Traditionally, one of the best times to get involved in residential property has been as early as possible in the development’s lifespan - and unless you’re planning on building the houses yourself, the best way to do this can by investing alongside the builders through a joint venture.
A joint venture (JV) is an arrangement between two or more partners to co-operate in order to achieve a common objective. It’s a structure that is commonly used in property and development and, when used effectively, can provide significant value for all the parties involved. In essence, JVs enable the sharing and spread of risks with other parties, helping to unlock sites, access finance and combine various specialist skills.

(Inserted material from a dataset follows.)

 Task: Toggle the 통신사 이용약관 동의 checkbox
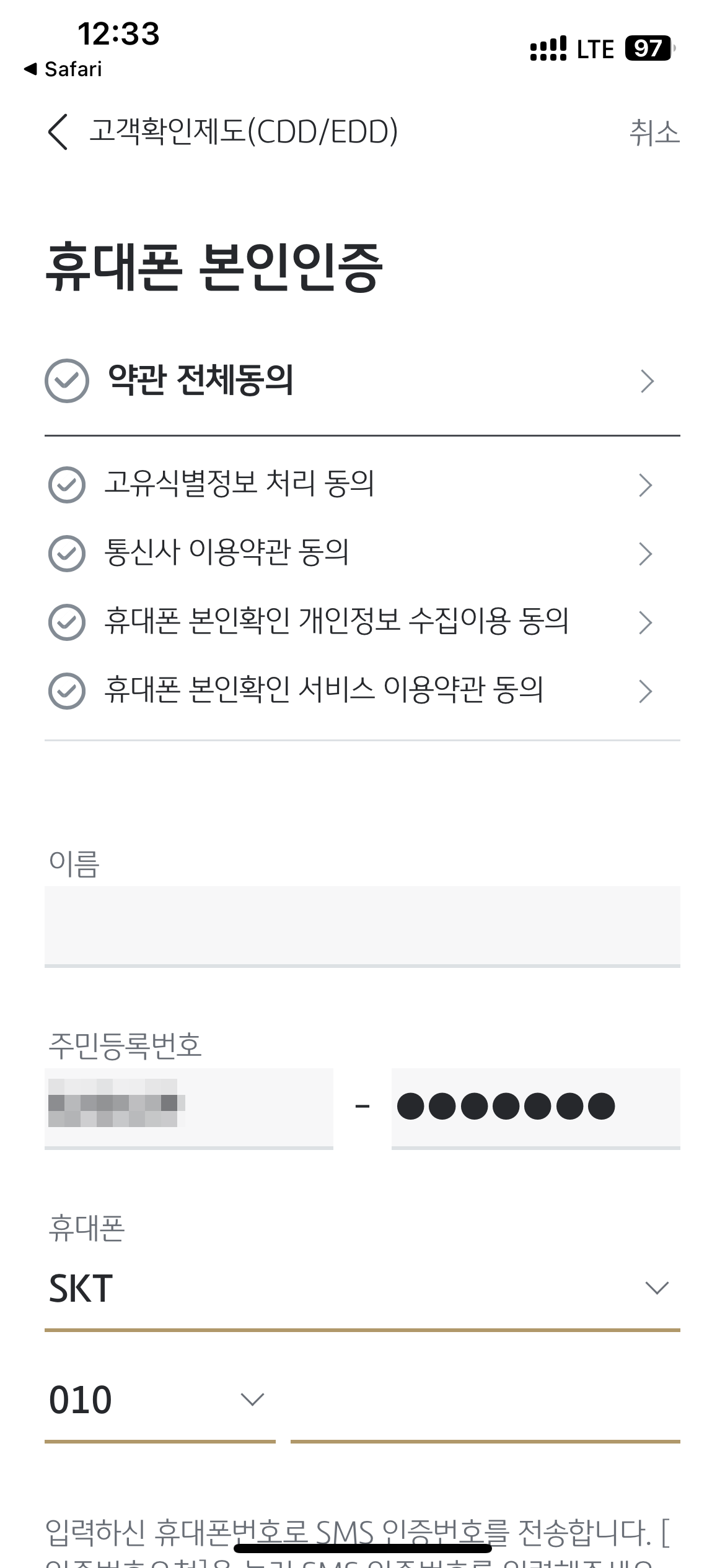pos(67,554)
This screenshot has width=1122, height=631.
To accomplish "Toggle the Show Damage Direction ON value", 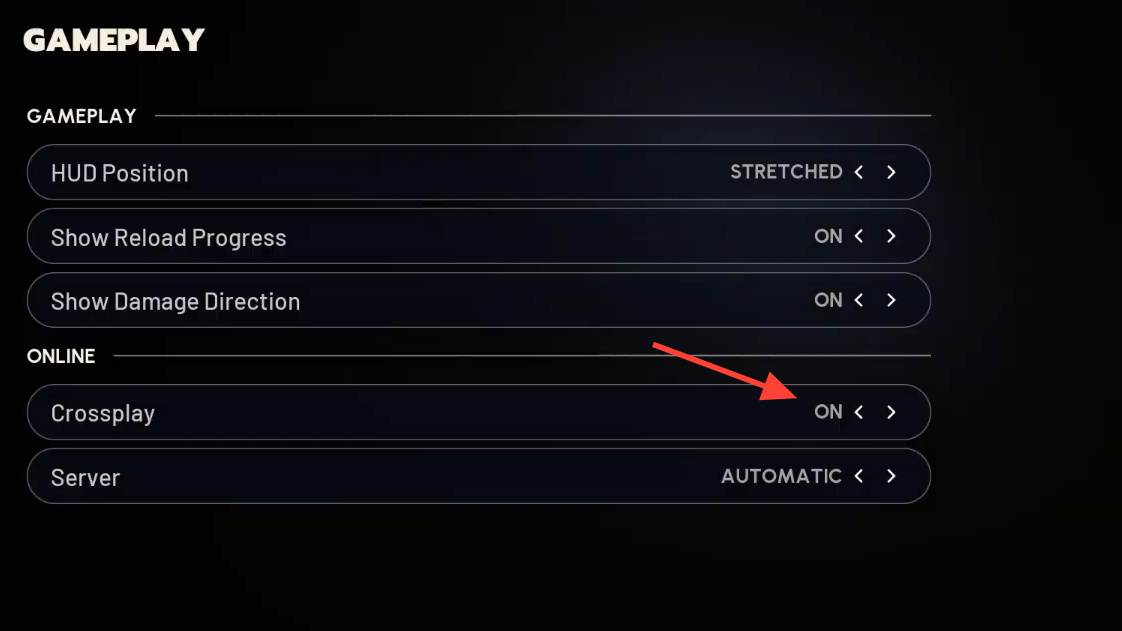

With numerous resources available to detail everything an investor needs to know about joint venture investing, if you’ve made a decision that it’s the best way to get involved in property for you, the next question for most is obvious - how do you work out which of the many joint venture property opportunities out there are right for you?
With lots to take into account, the following poses some initial questions you should consider asking.
Can you comfortably invest the minimum amount required?
The minimum investment threshold for joint venture property investment projects can vary. For the projects we work with, the minimum investment is generally £1,000.
For some sophisticated investors, they’ll look to invest considerably more than this, and will be able to do so confidently as it will make up only a small part of their investment pot.
However, for others £1,000 will be at the very top of their investment limit. And if this is the case, you need to make a decision as to whether it’s the right move for you at this moment in time.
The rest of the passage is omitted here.